TRECHO PARA LEITURA —
CONHECENDO OS CARTÓRIOS – O seu valor e desarrazoados mitos – Parte 3

* Fernando Alves Montanari

Prossigamos com a demonstração sobre os verdadeiros mitos que, levianamente, se propagam sobre os cartórios.

QUARTO MITO – TODO DONO DE CARTÓRIO É RICO.

No que respeita à ilação “que todo dono de cartório é rico”, pensemos juntos.

Tomando por base a Lei Paulista de Emolumentos (cada estado tem a sua), veremos que o valor geral cobrado pelo cartório é dividido da seguinte forma: 62,5% são receitas dos notários e registradores; 17,763160% são receitas do Estado; 13,157894% são cobrados a título de contribuição à Carteira de Previdência das Serventias não Oficializadas da Justiça do Estado; 3,289473% são destinados à compensação dos atos gratuitos do registro civil das pessoas naturais e à complementação da receita mínima das serventias deficitárias; 3,289473% são destinados ao Fundo Especial de Despesa do Tribunal de Justiça; e 1% do que ganham os notários e registradores se destina às Santas Casas.

PROBLEMAS —
- a) Transcreva do texto sobre os mitos dos cartórios o trecho que vai de "CONHECENDO OS CARTÓRIOS" até "CARTÓRIO É RICO.".
- b) Com base no texto sobre os mitos dos cartórios, responda:
(i) Qual é o quarto mito apresentado?
(ii) Segundo a Lei Paulista de Emolumentos, que porcentagem do valor cobrado pelo cartório corresponde às receitas do Estado?
(iii) Que parte do que ganham os notários e registradores se destina às Santas Casas?
- c) Dê prosseguimento ao texto sobre os mitos dos cartórios, começando logo após a última frase apresentada.
A listagem que vem depois é um material à parte, independente do texto sobre os cartórios.

DADOS FORNECIDOS —
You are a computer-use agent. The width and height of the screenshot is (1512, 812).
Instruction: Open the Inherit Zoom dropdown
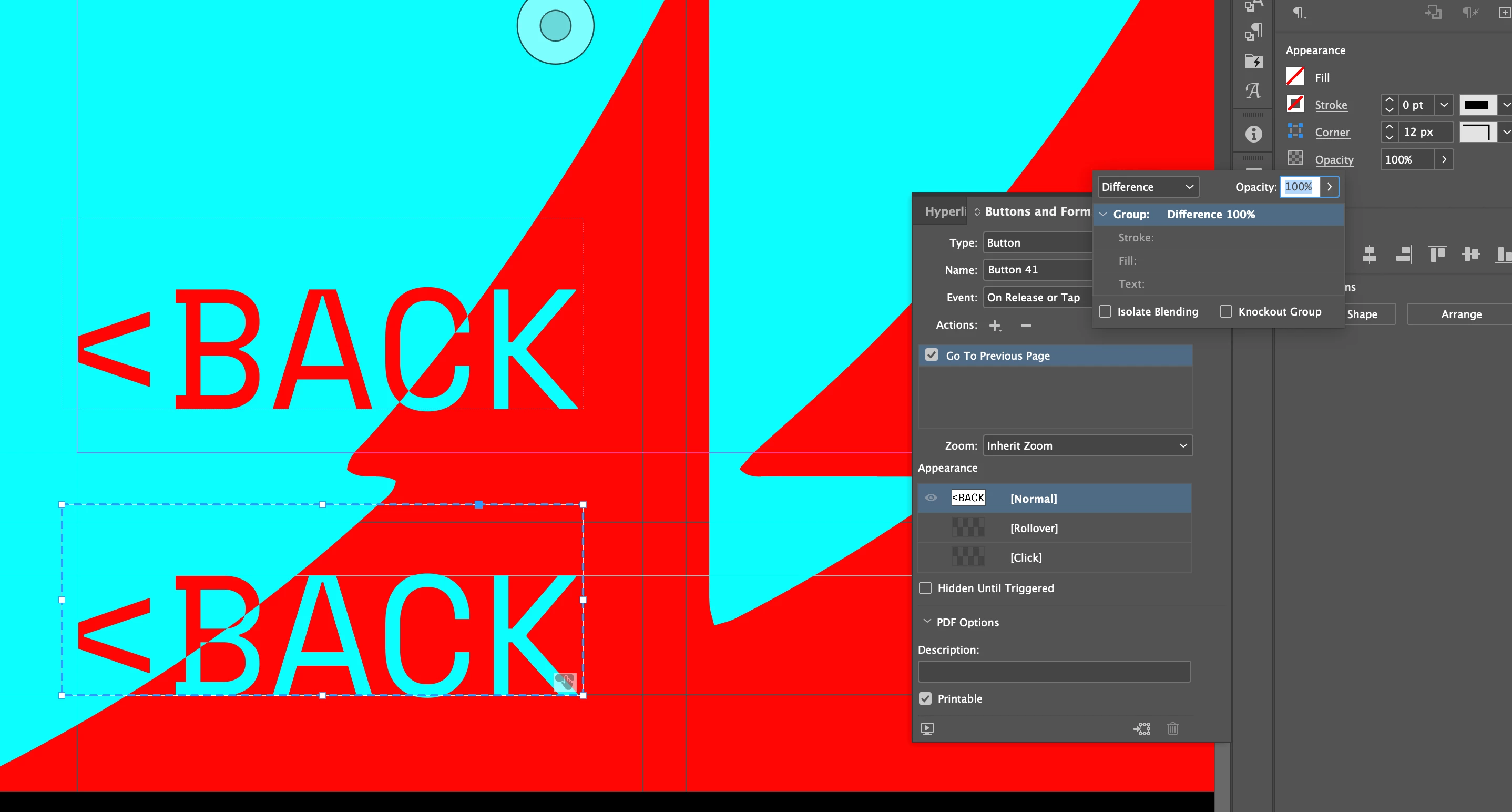click(1087, 445)
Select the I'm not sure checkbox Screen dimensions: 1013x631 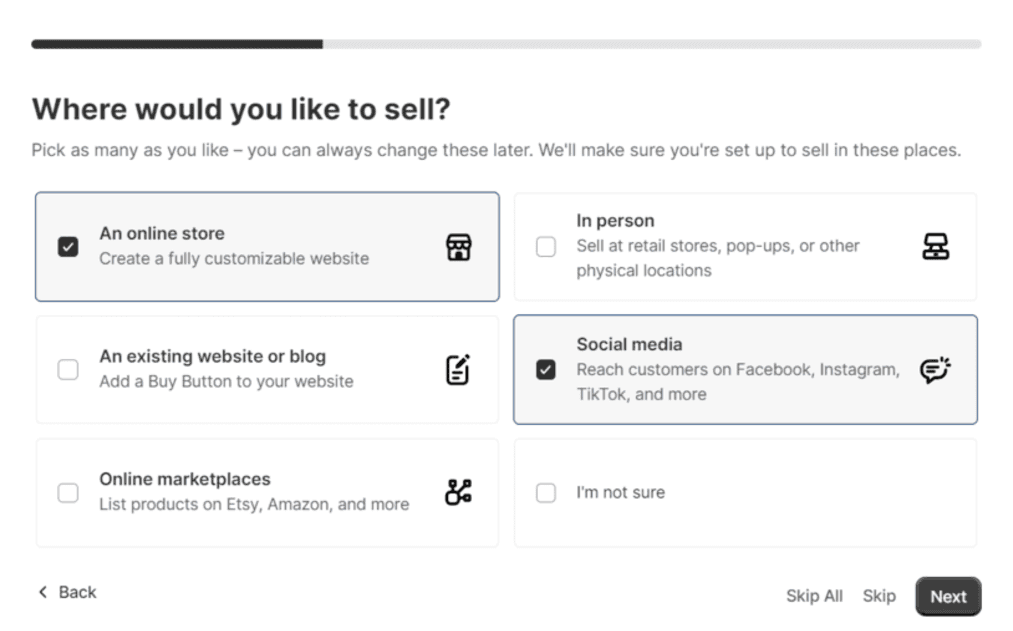(x=546, y=492)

RESULTADOS POR TAREFA —
- a)
CONHECENDO OS CARTÓRIOS – O seu valor e desarrazoados mitos – Parte 3

* Fernando Alves Montanari

Prossigamos com a demonstração sobre os verdadeiros mitos que, levianamente, se propagam sobre os cartórios.

QUARTO MITO – TODO DONO DE CARTÓRIO É RICO.

- b)
(i) Que todo dono de cartório é rico.
(ii) 17,763160%.
(iii) 1%.

- c)
Ou seja, de cada R$ 100,00 que entram numa serventia paulista, R$ 37,50 serão repassados às entidades supra destacadas. Os donos de cartórios atuam como “substitutos tributários”, ou, para melhor entendimento: essa parcela de dinheiro não é deles, mas do Estado. Eles apenas angariam em nome do Estado.

Sabedor disso, você poderia me perguntar: – Então o registrador e/ou notário ganha R$62,50 de cada R$100,00 que cobra, certo?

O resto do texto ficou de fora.